Task brief | Revise the entries in the stretch from "Where should I click to: Click the culture" through "point(32,872)", swapping "Screen dimensions" for "Screen size" and keeping everything else the same.

##############################

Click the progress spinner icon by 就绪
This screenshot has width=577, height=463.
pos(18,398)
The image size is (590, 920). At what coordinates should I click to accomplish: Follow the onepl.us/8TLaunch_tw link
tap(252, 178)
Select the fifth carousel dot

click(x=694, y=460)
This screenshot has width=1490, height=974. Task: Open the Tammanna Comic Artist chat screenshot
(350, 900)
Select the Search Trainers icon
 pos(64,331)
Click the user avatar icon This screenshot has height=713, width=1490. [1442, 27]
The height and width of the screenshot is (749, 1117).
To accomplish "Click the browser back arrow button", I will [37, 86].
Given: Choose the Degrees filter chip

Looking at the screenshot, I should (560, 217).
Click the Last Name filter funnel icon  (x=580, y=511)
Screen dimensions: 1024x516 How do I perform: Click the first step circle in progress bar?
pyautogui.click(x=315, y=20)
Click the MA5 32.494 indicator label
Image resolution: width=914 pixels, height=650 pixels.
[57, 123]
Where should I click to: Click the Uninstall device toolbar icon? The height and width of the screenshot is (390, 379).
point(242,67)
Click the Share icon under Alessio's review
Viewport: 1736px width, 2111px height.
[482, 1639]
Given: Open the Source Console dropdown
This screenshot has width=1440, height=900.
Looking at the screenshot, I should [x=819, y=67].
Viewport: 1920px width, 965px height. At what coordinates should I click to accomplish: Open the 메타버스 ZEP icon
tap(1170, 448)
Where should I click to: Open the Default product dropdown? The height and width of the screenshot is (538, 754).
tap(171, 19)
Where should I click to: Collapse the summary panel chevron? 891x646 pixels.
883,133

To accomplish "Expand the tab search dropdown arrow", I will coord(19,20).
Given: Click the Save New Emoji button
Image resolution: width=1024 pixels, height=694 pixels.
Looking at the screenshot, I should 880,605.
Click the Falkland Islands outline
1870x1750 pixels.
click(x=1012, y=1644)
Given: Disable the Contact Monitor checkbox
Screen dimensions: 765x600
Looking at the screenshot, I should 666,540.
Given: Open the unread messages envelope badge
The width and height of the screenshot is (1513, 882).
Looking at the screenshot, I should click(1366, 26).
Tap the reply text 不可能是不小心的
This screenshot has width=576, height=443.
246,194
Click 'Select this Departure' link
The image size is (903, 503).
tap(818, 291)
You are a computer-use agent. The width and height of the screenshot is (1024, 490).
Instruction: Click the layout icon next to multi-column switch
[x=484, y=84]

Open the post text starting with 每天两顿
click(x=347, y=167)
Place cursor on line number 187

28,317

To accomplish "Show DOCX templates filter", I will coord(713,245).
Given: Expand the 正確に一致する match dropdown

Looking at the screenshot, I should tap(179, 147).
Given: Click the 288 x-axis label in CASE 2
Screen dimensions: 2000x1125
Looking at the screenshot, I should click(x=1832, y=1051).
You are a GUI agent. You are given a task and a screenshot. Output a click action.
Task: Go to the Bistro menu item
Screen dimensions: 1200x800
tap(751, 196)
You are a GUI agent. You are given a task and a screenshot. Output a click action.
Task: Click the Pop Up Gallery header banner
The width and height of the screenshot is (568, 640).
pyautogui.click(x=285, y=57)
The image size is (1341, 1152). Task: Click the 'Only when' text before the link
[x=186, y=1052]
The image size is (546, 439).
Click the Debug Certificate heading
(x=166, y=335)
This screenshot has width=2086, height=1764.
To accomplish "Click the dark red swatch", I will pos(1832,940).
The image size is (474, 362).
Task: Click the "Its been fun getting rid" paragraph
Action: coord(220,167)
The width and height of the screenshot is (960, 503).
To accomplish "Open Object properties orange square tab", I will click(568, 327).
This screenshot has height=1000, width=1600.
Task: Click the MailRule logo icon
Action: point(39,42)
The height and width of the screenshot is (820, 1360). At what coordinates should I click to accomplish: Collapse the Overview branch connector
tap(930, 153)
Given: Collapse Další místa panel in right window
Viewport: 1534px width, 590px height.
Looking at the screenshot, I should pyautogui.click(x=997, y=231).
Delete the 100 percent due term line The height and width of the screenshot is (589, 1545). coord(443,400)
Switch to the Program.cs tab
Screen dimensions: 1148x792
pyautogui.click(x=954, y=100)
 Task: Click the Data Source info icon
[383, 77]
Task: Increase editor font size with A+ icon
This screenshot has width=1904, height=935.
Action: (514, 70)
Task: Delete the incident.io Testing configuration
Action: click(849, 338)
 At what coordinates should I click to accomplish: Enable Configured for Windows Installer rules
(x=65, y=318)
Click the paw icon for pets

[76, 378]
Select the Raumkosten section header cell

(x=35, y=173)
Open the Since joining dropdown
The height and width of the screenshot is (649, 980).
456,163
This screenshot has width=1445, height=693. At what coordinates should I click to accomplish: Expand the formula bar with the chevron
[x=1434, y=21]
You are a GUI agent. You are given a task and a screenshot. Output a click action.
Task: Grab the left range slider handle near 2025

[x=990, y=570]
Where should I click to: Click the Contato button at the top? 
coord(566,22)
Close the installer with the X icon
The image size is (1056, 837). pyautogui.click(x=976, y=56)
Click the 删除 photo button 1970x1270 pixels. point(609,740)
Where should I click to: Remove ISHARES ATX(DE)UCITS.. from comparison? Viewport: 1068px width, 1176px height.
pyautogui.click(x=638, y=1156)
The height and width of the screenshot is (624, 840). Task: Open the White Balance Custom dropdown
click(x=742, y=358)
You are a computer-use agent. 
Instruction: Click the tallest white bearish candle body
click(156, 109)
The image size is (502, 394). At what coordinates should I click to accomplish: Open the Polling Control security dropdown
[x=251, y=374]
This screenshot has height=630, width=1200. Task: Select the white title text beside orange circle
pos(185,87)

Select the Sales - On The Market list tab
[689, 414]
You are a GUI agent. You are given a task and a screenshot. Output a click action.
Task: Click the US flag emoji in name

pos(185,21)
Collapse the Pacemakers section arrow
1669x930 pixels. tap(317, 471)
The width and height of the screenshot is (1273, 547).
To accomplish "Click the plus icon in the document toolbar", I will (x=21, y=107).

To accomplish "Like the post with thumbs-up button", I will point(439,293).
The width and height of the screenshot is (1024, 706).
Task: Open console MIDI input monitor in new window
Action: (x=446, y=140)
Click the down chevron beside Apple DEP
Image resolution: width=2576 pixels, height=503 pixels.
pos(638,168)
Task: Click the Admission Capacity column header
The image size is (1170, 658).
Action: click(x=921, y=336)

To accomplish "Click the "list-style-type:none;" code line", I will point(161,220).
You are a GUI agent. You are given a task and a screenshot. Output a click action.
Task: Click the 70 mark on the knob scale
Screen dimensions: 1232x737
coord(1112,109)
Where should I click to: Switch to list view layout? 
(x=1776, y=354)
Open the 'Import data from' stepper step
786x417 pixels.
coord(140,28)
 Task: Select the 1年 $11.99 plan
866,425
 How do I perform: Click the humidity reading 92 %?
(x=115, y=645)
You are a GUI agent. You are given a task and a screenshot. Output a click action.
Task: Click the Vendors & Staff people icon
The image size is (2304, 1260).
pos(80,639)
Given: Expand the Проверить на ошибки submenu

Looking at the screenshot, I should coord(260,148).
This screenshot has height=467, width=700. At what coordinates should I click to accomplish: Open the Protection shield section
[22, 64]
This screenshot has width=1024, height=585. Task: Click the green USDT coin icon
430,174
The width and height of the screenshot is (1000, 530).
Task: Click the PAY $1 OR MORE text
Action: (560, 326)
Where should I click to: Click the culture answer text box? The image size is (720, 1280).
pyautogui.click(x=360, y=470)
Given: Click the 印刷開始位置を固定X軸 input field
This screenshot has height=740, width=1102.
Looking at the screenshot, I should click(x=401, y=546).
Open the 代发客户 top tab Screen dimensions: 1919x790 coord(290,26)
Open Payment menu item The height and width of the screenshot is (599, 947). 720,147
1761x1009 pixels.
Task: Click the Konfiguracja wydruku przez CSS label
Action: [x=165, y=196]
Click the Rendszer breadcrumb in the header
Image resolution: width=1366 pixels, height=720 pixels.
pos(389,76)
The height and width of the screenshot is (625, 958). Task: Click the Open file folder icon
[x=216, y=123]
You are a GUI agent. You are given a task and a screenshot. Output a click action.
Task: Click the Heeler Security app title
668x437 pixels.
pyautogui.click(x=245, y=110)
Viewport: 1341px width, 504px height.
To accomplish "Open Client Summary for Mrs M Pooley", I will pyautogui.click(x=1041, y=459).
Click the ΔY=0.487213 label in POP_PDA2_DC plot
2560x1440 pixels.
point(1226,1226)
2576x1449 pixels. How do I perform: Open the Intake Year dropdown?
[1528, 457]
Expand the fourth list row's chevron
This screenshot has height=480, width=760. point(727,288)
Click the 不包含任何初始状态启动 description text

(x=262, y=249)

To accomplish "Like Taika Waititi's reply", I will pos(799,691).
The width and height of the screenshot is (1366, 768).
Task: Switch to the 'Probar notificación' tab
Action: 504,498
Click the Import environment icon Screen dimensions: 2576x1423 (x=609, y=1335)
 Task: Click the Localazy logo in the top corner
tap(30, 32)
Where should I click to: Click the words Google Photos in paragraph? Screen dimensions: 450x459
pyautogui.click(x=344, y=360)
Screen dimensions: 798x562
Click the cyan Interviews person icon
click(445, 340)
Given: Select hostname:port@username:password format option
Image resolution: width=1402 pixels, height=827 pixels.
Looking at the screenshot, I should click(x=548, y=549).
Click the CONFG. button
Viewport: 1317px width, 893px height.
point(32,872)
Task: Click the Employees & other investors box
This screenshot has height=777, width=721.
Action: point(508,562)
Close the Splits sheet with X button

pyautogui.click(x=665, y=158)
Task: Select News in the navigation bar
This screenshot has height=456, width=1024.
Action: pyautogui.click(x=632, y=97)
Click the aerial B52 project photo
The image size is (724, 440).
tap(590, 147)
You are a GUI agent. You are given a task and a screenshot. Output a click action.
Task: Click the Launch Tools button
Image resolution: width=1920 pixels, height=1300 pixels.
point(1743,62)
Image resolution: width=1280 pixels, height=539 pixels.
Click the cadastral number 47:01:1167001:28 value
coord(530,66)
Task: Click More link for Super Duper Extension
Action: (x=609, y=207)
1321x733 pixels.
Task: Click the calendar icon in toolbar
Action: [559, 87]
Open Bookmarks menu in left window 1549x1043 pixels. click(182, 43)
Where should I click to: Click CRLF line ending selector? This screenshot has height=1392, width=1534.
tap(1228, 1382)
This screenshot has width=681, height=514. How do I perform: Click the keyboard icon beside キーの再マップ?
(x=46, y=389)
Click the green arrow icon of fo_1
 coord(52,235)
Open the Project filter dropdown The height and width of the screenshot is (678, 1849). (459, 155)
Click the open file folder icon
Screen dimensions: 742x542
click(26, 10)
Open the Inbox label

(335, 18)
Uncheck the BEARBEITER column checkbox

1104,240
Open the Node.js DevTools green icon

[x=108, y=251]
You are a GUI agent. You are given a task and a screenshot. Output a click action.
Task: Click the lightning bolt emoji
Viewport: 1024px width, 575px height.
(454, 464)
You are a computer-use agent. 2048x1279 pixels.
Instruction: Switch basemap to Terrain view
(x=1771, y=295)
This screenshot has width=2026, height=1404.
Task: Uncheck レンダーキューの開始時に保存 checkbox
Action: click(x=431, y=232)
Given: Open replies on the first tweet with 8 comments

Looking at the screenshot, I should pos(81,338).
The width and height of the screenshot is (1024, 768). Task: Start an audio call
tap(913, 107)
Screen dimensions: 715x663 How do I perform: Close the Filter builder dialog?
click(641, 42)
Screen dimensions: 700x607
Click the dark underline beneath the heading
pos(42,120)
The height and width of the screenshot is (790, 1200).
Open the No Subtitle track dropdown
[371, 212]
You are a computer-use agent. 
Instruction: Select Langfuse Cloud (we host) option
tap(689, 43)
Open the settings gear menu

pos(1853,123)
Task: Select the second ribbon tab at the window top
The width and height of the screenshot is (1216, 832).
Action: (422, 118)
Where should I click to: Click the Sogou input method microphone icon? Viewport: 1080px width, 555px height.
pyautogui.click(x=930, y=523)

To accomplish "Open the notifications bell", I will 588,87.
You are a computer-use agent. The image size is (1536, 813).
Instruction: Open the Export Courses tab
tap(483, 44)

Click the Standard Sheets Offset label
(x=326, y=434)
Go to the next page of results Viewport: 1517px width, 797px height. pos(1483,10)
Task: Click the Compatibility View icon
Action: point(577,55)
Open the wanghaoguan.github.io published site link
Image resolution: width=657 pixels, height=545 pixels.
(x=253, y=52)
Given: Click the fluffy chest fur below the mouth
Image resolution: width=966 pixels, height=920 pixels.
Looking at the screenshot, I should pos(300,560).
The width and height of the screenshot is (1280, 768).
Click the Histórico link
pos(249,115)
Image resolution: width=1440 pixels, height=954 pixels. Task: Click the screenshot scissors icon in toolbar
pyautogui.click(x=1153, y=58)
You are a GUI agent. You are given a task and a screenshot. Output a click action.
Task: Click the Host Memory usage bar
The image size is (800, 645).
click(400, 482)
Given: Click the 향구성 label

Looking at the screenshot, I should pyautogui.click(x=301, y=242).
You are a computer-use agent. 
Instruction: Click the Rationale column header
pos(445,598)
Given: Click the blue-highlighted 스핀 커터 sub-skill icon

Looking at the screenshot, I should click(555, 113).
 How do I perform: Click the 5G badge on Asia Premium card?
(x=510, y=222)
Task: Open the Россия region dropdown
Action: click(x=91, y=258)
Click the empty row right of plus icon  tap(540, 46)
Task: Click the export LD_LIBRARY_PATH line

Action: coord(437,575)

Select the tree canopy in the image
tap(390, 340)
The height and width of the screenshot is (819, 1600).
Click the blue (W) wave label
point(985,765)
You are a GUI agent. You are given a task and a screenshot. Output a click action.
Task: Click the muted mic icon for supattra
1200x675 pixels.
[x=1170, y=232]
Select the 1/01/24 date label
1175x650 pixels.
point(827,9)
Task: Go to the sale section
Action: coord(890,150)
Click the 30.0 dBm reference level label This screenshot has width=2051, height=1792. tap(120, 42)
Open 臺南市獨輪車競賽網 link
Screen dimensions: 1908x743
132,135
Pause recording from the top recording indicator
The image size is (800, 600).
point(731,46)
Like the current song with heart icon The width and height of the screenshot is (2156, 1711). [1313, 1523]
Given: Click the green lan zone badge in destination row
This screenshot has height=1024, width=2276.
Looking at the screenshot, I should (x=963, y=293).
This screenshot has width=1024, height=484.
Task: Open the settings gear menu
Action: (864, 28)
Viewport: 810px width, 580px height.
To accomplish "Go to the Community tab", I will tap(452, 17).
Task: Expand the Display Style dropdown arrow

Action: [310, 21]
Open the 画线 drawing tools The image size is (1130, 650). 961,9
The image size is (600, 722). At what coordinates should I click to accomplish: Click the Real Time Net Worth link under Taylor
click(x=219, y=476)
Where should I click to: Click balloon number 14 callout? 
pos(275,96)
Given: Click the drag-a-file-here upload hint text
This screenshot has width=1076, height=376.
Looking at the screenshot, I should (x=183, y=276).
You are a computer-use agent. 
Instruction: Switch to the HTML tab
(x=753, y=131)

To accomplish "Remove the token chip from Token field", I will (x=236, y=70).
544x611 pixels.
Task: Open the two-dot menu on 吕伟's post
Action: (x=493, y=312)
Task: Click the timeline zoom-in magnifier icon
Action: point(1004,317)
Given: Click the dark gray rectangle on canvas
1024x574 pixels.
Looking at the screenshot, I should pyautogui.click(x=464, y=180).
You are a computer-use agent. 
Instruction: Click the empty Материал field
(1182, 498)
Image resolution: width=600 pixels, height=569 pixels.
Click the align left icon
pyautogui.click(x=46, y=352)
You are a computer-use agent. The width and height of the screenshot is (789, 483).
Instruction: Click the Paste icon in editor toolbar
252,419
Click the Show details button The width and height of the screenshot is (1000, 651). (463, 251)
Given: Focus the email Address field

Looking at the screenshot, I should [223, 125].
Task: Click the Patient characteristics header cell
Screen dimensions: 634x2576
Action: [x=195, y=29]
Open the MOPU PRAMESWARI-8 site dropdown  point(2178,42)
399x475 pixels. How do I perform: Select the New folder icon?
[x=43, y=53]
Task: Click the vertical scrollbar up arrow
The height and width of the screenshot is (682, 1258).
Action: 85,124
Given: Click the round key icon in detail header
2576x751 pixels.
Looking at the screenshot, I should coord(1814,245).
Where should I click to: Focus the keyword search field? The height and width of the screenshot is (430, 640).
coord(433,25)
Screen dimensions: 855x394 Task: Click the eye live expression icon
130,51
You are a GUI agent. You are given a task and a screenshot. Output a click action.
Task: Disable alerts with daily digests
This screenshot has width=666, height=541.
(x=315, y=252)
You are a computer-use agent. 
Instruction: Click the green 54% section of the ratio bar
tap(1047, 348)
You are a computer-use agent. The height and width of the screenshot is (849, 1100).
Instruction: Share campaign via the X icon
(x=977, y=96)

##############################

Solution |
Where should I click to: Click the culture answer text box? The image size is (720, 1280).
pyautogui.click(x=360, y=470)
Given: Click the 印刷開始位置を固定X軸 input field
This screenshot has height=740, width=1102.
Looking at the screenshot, I should click(x=401, y=546).
Open the 代发客户 top tab Screen size: 1919x790 coord(290,26)
Open Payment menu item The height and width of the screenshot is (599, 947). 720,147
1761x1009 pixels.
Task: Click the Konfiguracja wydruku przez CSS label
Action: [x=165, y=196]
Click the Rendszer breadcrumb in the header
Image resolution: width=1366 pixels, height=720 pixels.
pos(389,76)
The height and width of the screenshot is (625, 958). Task: Click the Open file folder icon
[x=216, y=123]
You are a GUI agent. You are given a task and a screenshot. Output a click action.
Task: Click the Heeler Security app title
668x437 pixels.
pyautogui.click(x=245, y=110)
Viewport: 1341px width, 504px height.
To accomplish "Open Client Summary for Mrs M Pooley", I will pyautogui.click(x=1041, y=459).
Click the ΔY=0.487213 label in POP_PDA2_DC plot
2560x1440 pixels.
point(1226,1226)
2576x1449 pixels. How do I perform: Open the Intake Year dropdown?
[1528, 457]
Expand the fourth list row's chevron
This screenshot has height=480, width=760. point(727,288)
Click the 不包含任何初始状态启动 description text

(x=262, y=249)

To accomplish "Like Taika Waititi's reply", I will pos(799,691).
The width and height of the screenshot is (1366, 768).
Task: Switch to the 'Probar notificación' tab
Action: 504,498
Click the Import environment icon Screen size: 2576x1423 (x=609, y=1335)
 Task: Click the Localazy logo in the top corner
tap(30, 32)
Where should I click to: Click the words Google Photos in paragraph? Screen size: 450x459
pyautogui.click(x=344, y=360)
Screen size: 798x562
Click the cyan Interviews person icon
click(445, 340)
Given: Select hostname:port@username:password format option
Image resolution: width=1402 pixels, height=827 pixels.
Looking at the screenshot, I should click(x=548, y=549).
Click the CONFG. button
Viewport: 1317px width, 893px height.
point(32,872)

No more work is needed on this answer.